Предполагалось, что меня никто не пустит, хотя и было приглашение, но моя кандидатура вызывала сомнение. Помог Твардовский. Твардовский взял меня за руку и повел в ЦК, и все так раскланивались, и даже на меня часть какой-то почести пала. А я спокойно относилась к возможности каких-то поездок, потому что полагала, что за это расплата какая-то должна быть. Ты что-нибудь плохое сделал – и поезжай. Но потом все необходимые документы мне выдали.
В поездке наиболее сложная роль была у Твардовского, потому что в основном к нему обращались журналисты со всеми приятными и неприятными вопросами, чего так опасались наши чиновники. Ему как-то надо было отвечать за журнал, за то, что какие-то люди претерпели неприятности, за все. Что касается меня, то мое положение было легкое, меня спрашивали только или какая в Москве погода, или как там Окуджава. Никаким образом не подковыривали. А на Твардовском лежала особая ответственность. Это его тяготило. Заметно было, что он там томился, а вот со мной открыто держался.
Среди людей, окружавших нашу группу, была богатая эмигрантка, которая все время бросалась к Твардовскому:
– Наш Трифоныч, наш Трифоныч!
Он мне говорит:
– Вы не можете как-нибудь это чудовищную бабу от меня устранить, не могу я это видеть.
Твардовского тяготило и то, что Сурков, который возглавлял нашу делегацию, строго за всеми следил. А я ему говорю:
– Александр Трифонович, ничего, вы не обращайте внимания.
И вот как-то вечером мы немного так с Твардовским поговорили, посидели, и он сказал:
– Изабелла Ахатовна, что мне делать? Меня совершенно Сурков затравил, следит. А у вас “сувениры” есть?
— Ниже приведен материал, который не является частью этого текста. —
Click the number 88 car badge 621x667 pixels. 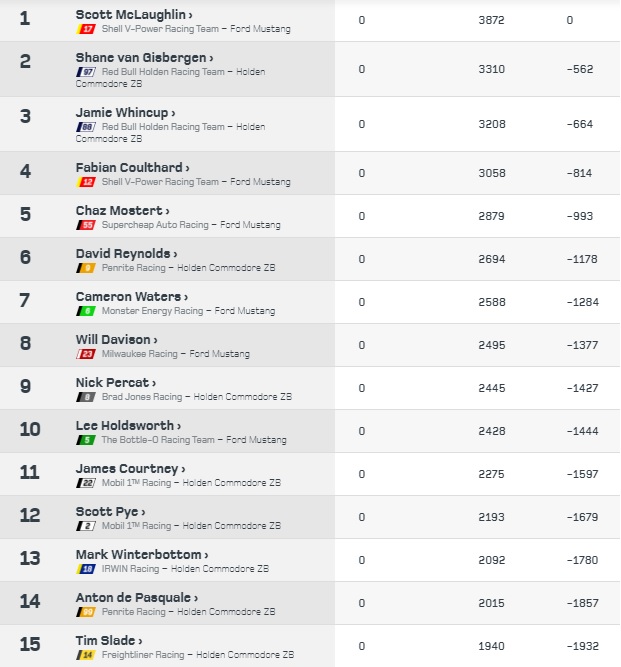click(85, 127)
“Сувениры” были – водка. Я говорю:
– Александр Трифонович, вот так давайте, мы будем на ночь прощаться, я пожелаю: “Спокойной ночи, Алексей Александрович!” – это Суркову. И вам пожелаю спокойной ночи и пойду спать. А вы скажите Суркову: “Столько впечатлений, пойду-ка и я спать”. Потом зайдете ко мне в номер.
Так и сделали. Я достала бутылку и отдала ему. И вот на следующее утро я иду и идет Сурков, очень мрачный. Я спрашиваю:
– Алексей Александрович, что вы так грозно смотрите?
Он так на меня подозрительно глянул, а оказалось, что Твардовский не пришел к завтраку и на встречу с журналистами.
И только потом Александр Трифонович рассказал, мне рассказал, какую счастливую ночь он провел без всякого присмотра. Он вышел один, но совершенно не ориентировался, ничего, конечно, по-французски не понимал и сначала как-то ничего не мог вычислить в этом обаятельном городе и им прельстился. Но, к счастью, ему попались какие-то бродяги, клошары, которые его дружески встретили. И он им очень обрадовался. Это такая группка была безобидных бродячих ночных людей, и двое из них говорили по-русски. Это так восхитило Александра Трифоновича, он рассказывал мне потом, как ему было отрадно, что в Париже по-русски говорят. Это, по-видимому, были какие-то потомки русских эмигрантов, и с ними он чудесно провел время, угощал их широко, расспрашивал. И так мне, говорит, понравилось, и мы в такие какие-то кабачки заходили, и вдруг я понял, что я, может быть, и правда в Париже.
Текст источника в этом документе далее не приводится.